═══ DATA TO USE ═══

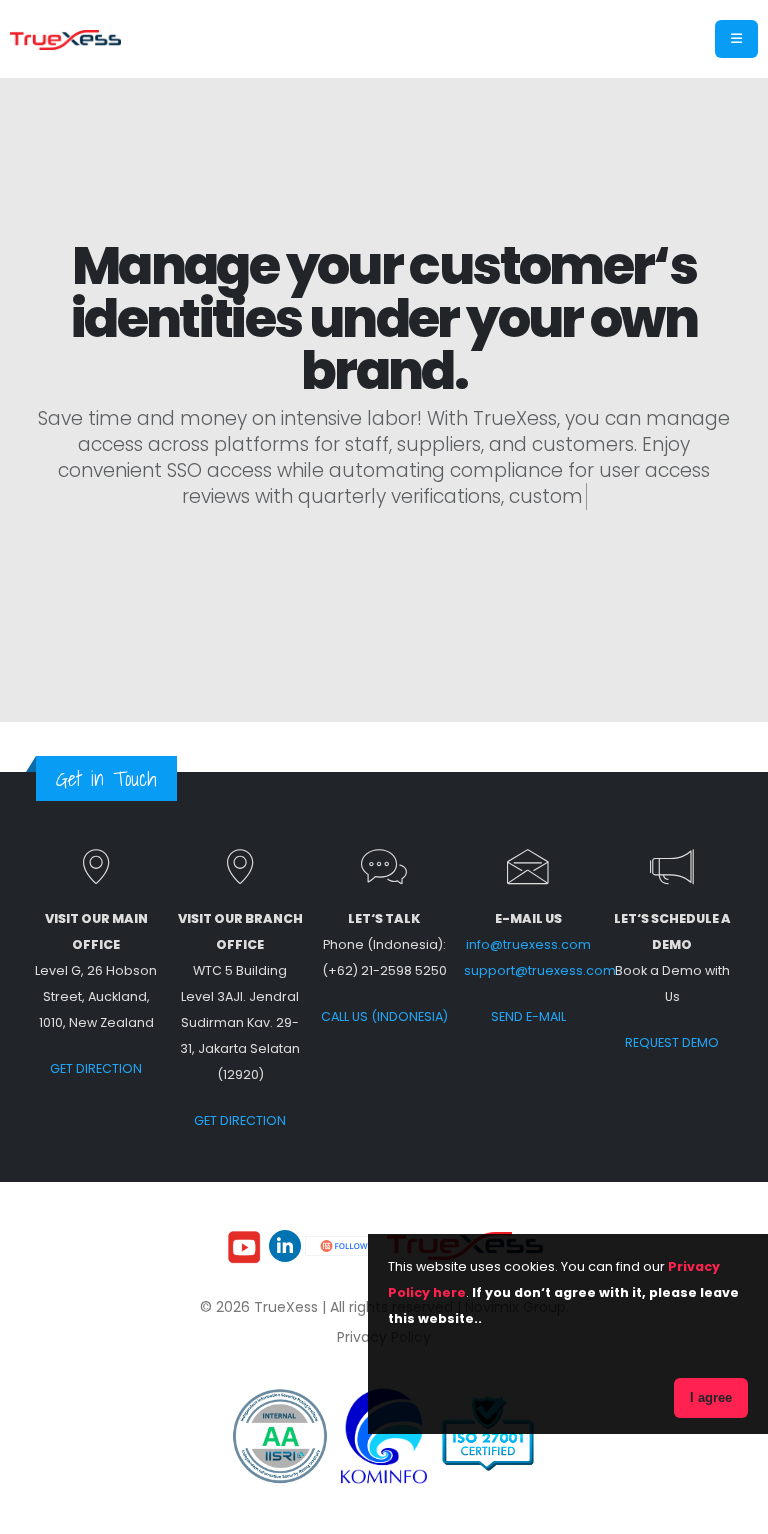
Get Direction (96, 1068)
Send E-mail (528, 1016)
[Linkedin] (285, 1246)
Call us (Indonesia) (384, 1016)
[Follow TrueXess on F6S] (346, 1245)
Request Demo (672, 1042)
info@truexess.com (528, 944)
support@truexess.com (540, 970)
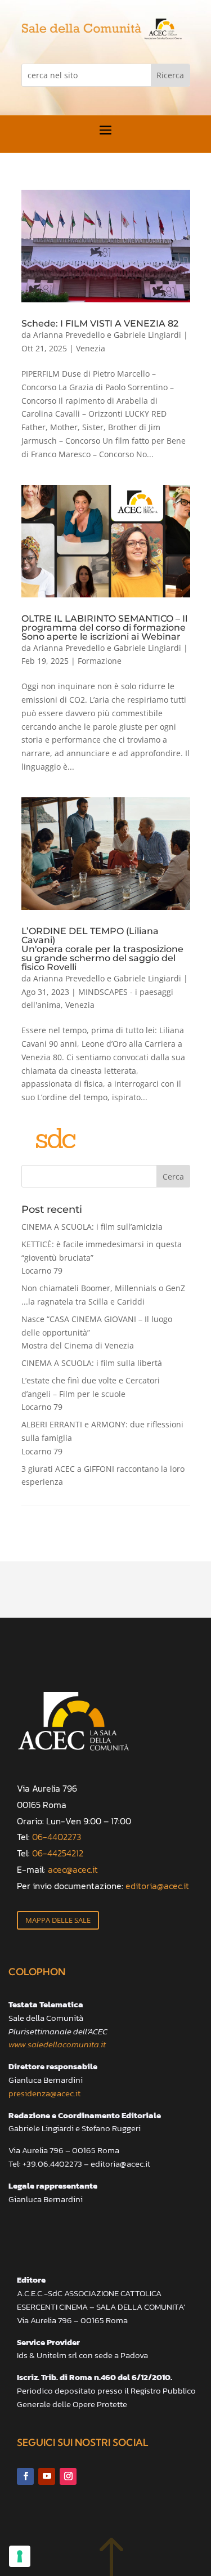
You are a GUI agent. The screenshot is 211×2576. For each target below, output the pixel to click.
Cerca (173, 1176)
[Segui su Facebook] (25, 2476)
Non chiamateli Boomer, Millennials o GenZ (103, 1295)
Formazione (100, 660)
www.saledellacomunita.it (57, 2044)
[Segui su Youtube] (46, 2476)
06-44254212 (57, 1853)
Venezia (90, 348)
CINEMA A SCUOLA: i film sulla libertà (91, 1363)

═══

WORK ORDER
Above are the records; set down exactly the lines from the line containing "Call us (Indonesia) (384, 1016)" through their last line, leaving every picture out.

RESULT
Call us (Indonesia) (384, 1016)
[Follow TrueXess on F6S] (346, 1245)
Request Demo (672, 1042)
info@truexess.com (528, 944)
support@truexess.com (540, 970)
You are a GUI agent. The screenshot is 211×2576. For each target below, output the pixel to click.
Cerca (173, 1176)
[Segui su Facebook] (25, 2476)
Non chiamateli Boomer, Millennials o GenZ (103, 1295)
Formazione (100, 660)
www.saledellacomunita.it (57, 2044)
[Segui su Youtube] (46, 2476)
06-44254212 (57, 1853)
Venezia (90, 348)
CINEMA A SCUOLA: i film sulla libertà (91, 1363)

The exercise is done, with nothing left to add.